I'll start with digging through what you've already sent, but if you could let me know how the proposed test setup sounds, that would be appreciated!

Thank you,
Paul

Hi @plorenz ,

Sounds great!

Yes, this describes my test setup quite well. For the edge-router/tunneler tests, I first used the existing public router in combination with a service reachable in the 'public dmz'. I deployed everything in a Kubernetes cluster, but that shouldn't make a difference.

The lab is in our DC, and my osx client is at my 'home office'. The latency router<>client is ~15-20 ms, Bandwith 250Mbit down/60up. I'm from germany, and all things are located within europe :wink:

I also see it for single streams transferring large files, like an S3 transfer / download. I've also seen browsers - when HTTP/2 is working - multiplex many requests over the same TCP session. In my tests with nextcloud, I've seen only one TCP session for most tests. I think the key is to having a server that can serve something like a 50 or 100 MB file very quickly to trigger the problem.

The router is deployed within a kubernetes cluster using the helm chart from here: helm-charts/charts/ziti-router at main · openziti/helm-charts · GitHub Maybe the router just isn't allowed to create the socket. Will double check this.

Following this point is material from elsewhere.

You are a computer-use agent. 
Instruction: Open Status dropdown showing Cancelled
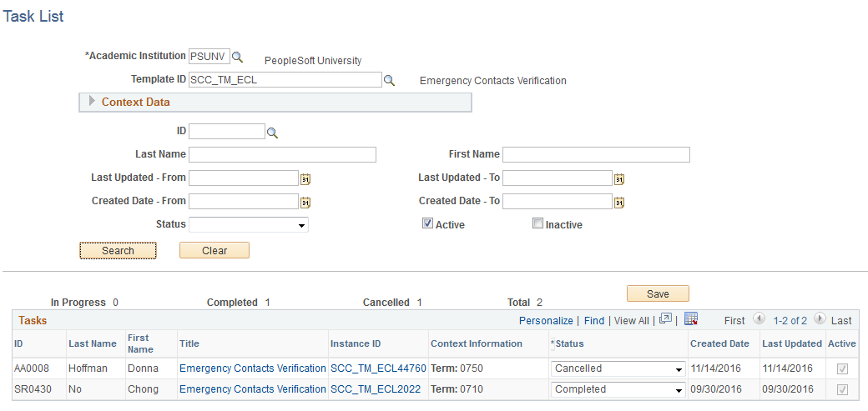tap(618, 368)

If you have trouble reproducing it, just contact me.

Thanks,
Chris

Some good news. Digging back into the initial traces you had sent, I saw one clear anomaly which led me to a fix for a stall. What I saw was this in a circuit inspect:

    sendBufferDetail:
      ...skipped...
      blockedByLocalWindow: true
      blockedByRemoteWindow: false
      ...skipped...
      linkRecvBufferSize: 0
      linkSendBufferSize: 0

It was indicating that it wasn't reading any more data in (blockedByLocalWindow: true), but the linkSendBufferSize was 0, so that shouldn't have been the case. In the code, I found that we were checking the window size against the send buffer size before we did some ack processing, so we could think that we shouldn't read more data in, but then acks would clear the send buffer, and we wouldn't recheck it before waiting for the next thing to trigger processing.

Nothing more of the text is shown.